Commençons par rappeler que l’intelligence de ces enfants est non seulement intacte, mais parfois au-dessus de la moyenne. Elle se trouve même exacerbée du fait même qu’ils sont souvent sur le qui-vive, adoptant une attitude défensive, convaincus qu’on leur en veut, puisqu’on est toujours sur leur dos. Là où bien d’autres peuvent se montrer insouciants et apaisés, eux sont réactifs, prêts à répondre, ce qui stimule leur capacité de réflexion, mais constitue aussi une source d’épuisement du à la vigilance permanente dans laquelle ils sont tenus. Leurs potentialités ne manquent donc pas. Mais, s’ils sont vifs et prompts à répondre, faisant preuve d’humour et sachant rebondir par une pirouette, un bon mot ou une insolence, ils sont aussi rapides à identifier les failles de l’adulte et à s’y engouffrer, tentant de les mettre en difficulté. Non, par une quelconque malignité ou une volonté perverse, mais parce que c’est la seule façon qui leur apparaît viable pour ne pas disparaître. Ils adoptent là une véritable stratégie de survie, ne comprenant pas et ne pouvant expliquer leurs attitudes, mais les reproduisant à l’excès, comme s’il s’agissait là pour eux de la seule façon de se protéger d’un monde extérieur vécu comme un risque. Aussi attachants soient-ils, et ils sont souvent paradoxalement dans une détresse existentielle à la recherche de l’autre qu’ils vont ensuite rejeter ou attaquer, ils sont aussi le plus souvent épuisants.

**Mise en application**.
a) D'après le texte source, qu'en est-il de l'intelligence de ces enfants ?
b) Indiquez si chacune des affirmations suivantes concorde avec le texte source, en citant les mots qui en décident : (i) ces enfants agissent par malignité ou par volonté perverse ; (ii) ces enfants savent expliquer leurs attitudes ; (iii) ces enfants repèrent vite les failles de l'adulte.
c) Prolongez le texte sur l'intelligence et les attitudes défensives de ces enfants à partir de sa dernière phrase.
Les lignes de données n'ont aucun rôle dans ce travail.

**Données**.
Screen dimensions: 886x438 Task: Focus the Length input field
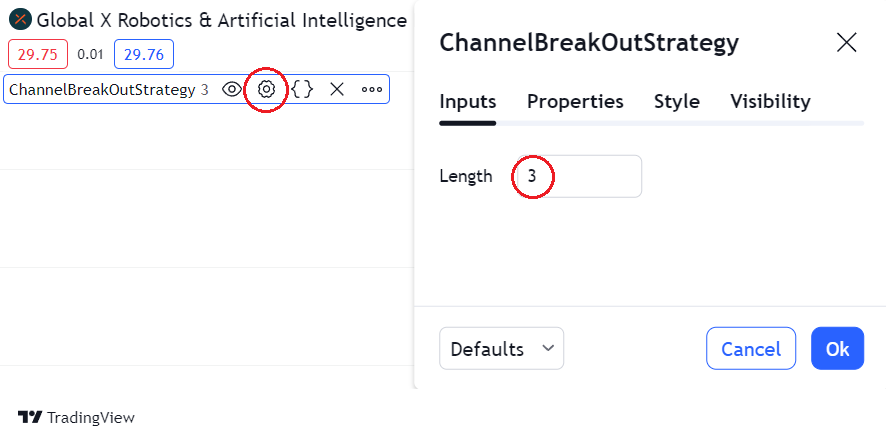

==

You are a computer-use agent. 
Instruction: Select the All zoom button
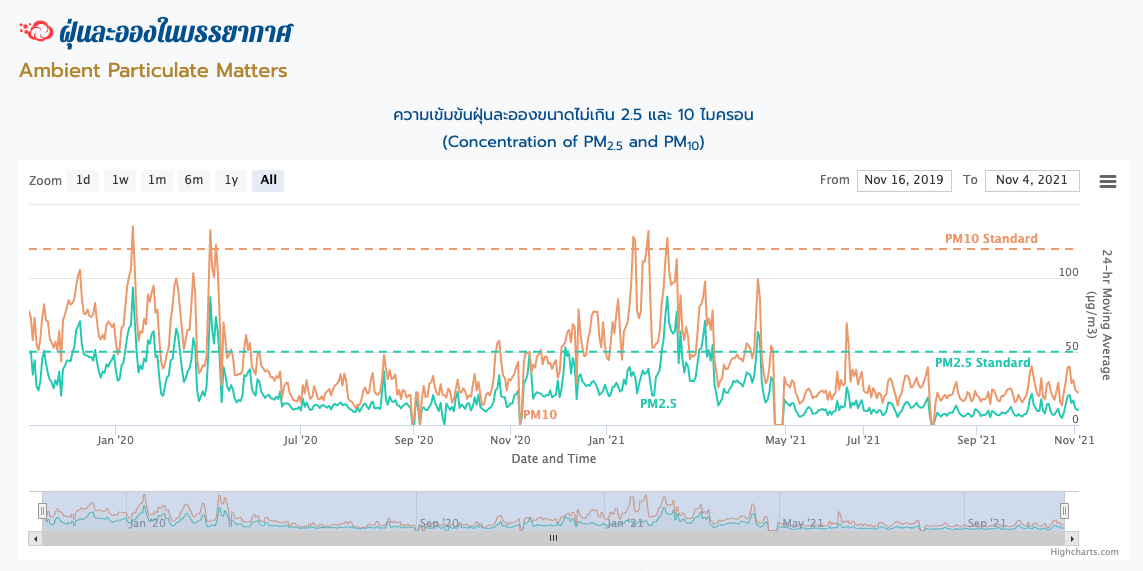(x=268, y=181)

...

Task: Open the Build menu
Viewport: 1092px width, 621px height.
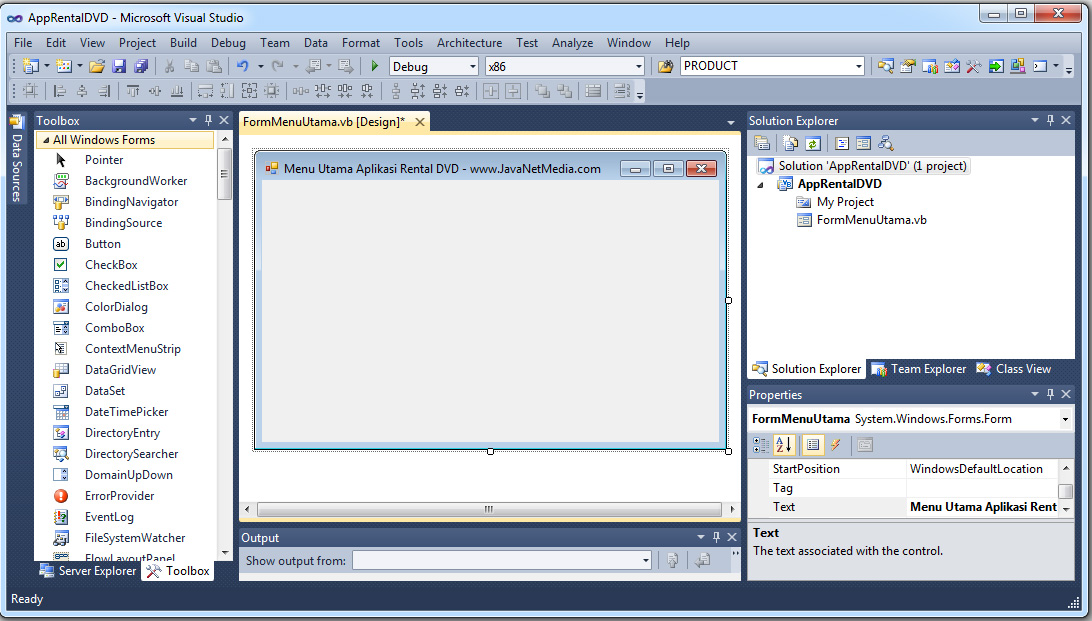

**Réponses attendues**.
a) Elle est non seulement intacte, mais parfois au-dessus de la moyenne.

b)
(i) Non : « Non, par une quelconque malignité ou une volonté perverse, mais parce que c’est la seule façon qui leur apparaît viable pour ne pas disparaître. »
(ii) Non : « ne comprenant pas et ne pouvant expliquer leurs attitudes »
(iii) Oui : « ils sont aussi rapides à identifier les failles de l’adulte »

c)
Les sources du malaise

Plusieurs traits de caractère nuisent à leur socialisation. C’est d’abord une très forte intolérance à la frustration : ce qui guide leur comportement, c’est la recherche du plaisir immédiat, la quête de la satisfaction de leur désir du moment, la réponse à l’envie instantanée. C’est ensuite leur rapport perturbé à la temporalité, vivant dans l’ici et le maintenant. Ce qui pose bien sûr un problème récurrent de concentration et constitue à la fois une conséquence et une cause de leur trouble. S’ils n’arrivent pas à temporiser, c’est parce qu’ils ne le peuvent pas, mais aussi parce que pour eux, l’instant est protecteur et sécurisant, alors que toute projection dans l’avenir leur apparaît menaçante et angoissante. Aussi adoptent-ils une stratégie de fuite en avant. C’est encore un contrôle extrêmement difficile des émotions. Ces enfants expriment sans filtre ce qu’ils ressentent dans l’instant : la joie, l’enthousiasme, le plaisir, mais aussi la colère, la jalousie ou encore la peine. Ils fonctionnent dans le tout ou rien, ne réussissant que difficilement à intégrer les nuances. Leur intelligence intacte leur fait très vite identifier toutes ces fragilités. S’ils n’arrivent pas à en comprendre les causes, ils en perçoivent les conséquences : conflits permanents avec les autres, difficulté à s’insérer, souffrances face à la moindre frustration, soucis de leurs proches. Ils en ressentent une image dégradée d’eux-mêmes et une très faible estime de soi. Ils sont assaillis par le doute, par la peur de ne pas être à la hauteur. Il s’ensuit deux réactions typiques. D’abord un  repli défensif : il ne leur est pas possible de prendre toute la responsabilité de ce qu’ils font vivre aux autres. Cela serait trop insupportable. Ils optent donc pour une stratégie de survie psychique : la forteresse assiégée. Puis, vient la domination : s’imposer, contester l’autorité, nier l’autre, par crainte d’être soi-même victime de comportements identiques aux leurs : maîtriser l’autre plutôt que de se soumettre à lui, imposer sa loi plutôt que de subir celle d’autrui. Et ce, qu’ils soient en face d’un enfant ou d’un adulte, la différence générationnelle leur importe que bien peu. Ce portrait permet de mesurer que ce que font vivre ces enfants aux autres n’est rien par rapport à ce qu’ils ressentent eux-mêmes.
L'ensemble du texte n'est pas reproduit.